I stopped relying on email a while ago. It became a spammy landscape of screaming advertisements, a place with less text and more images, where I had a better chance at finding a shopping idea than an intellectual one. It felt like a relic of the 1990s, in the age of social networks, browser-based messaging, and interactive media.
But it’s still holding our attention. It’s still an engagement measurement tool — for marketers moreso than for us, it seems.
Every email you open…
Every time you open a piece of email, you may inadvertently, quietly, very accurately tell the sender a lot about you:
- when you opened the email
- where you opened the email — which network were you on? were you at home, at work, at the coffee shop, on the road, in a grocery store?
- how you opened the email — which program did you use? was it on your phone or your laptop?
What’s not always obvious, though, is the implications this tracking behavior has for your network of contacts: whomever you forward that message to also becomes a target of the trackers. All of their activity — the when, where, how, etc. — is immediately sent to the trackers when they open that cute email you decided to forward along, not knowing what it really contained.
Take this author’s experience for instance:
My email had been opened almost immediately, inside Cupertino, on an iPhone. Then it was opened again, on an iMac, and again, and again. My messages were not only being read, but widely disseminated. It was maddening, watching the grey little notification box—“Someone just viewed ‘Regarding book interviews’—pop up over and over and over, without a reply. […]

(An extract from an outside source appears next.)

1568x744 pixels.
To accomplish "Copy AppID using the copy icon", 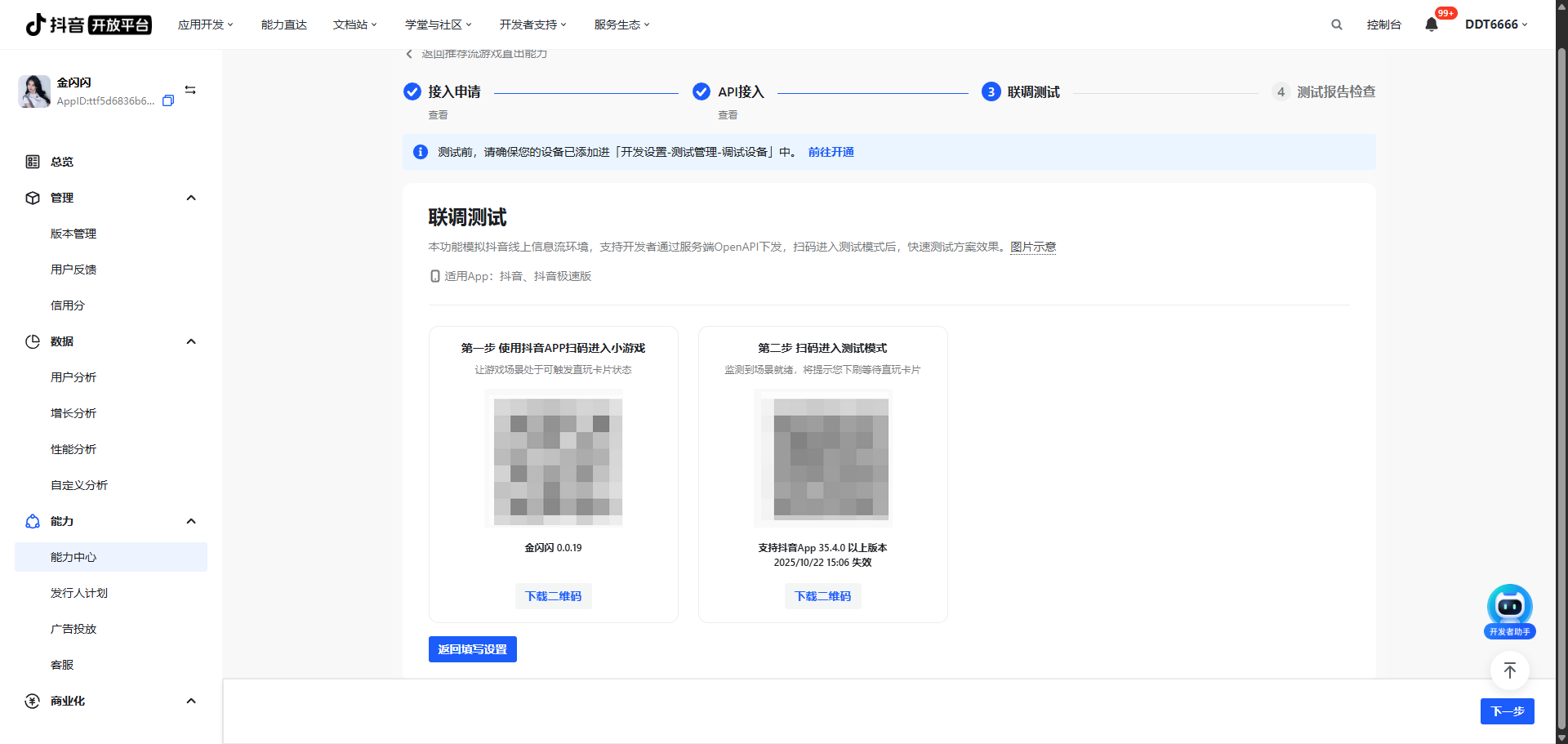I will tap(168, 101).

That seemed crazy, so I emailed Streak to ask about the accuracy of its service… I was told that Streak is “very accurate,” as it can let you know what time zone or state [and IP address and operating system] your lead is in… but the public might chafe if it knew just how accurate that data was—and considered what it could be used for besides honing sales pitches.
… and no one is safe!
Even the highest elected officials are subject to this information extraction:
“During the 2016 election, we sent a tracked email out to the US senators, and the people running for the presidency,” Seroussi says. “We wanted to know, were they doing anything about tracking? Obviously, the answer was no. We typically got the location of their devices, the IP addresses; you could pinpoint almost exactly where they were, which hotels they were staying at.”
It’s location-aware email. Combine that with other data known related to your email address…
So, if you sign up for a newsletter, even from a trusted source, there’s a one in three chance that the email that newsletter service sends you will be loaded with a tracking image hosted on an outside server, that contains your email address in its code… to be shared with tracking companies, marketing firms, and data brokers like Axiom, if you as much as open an email with a tracker, or click on a link inside.
“You can compare it to the Experian data leak, which exposed people’s social security numbers, and could cause fraud. In my mind, this leak would be even worse. Because it’s not just financial fraud, but intimate details of people’s lives.”
This is definitely something we all should be aware of.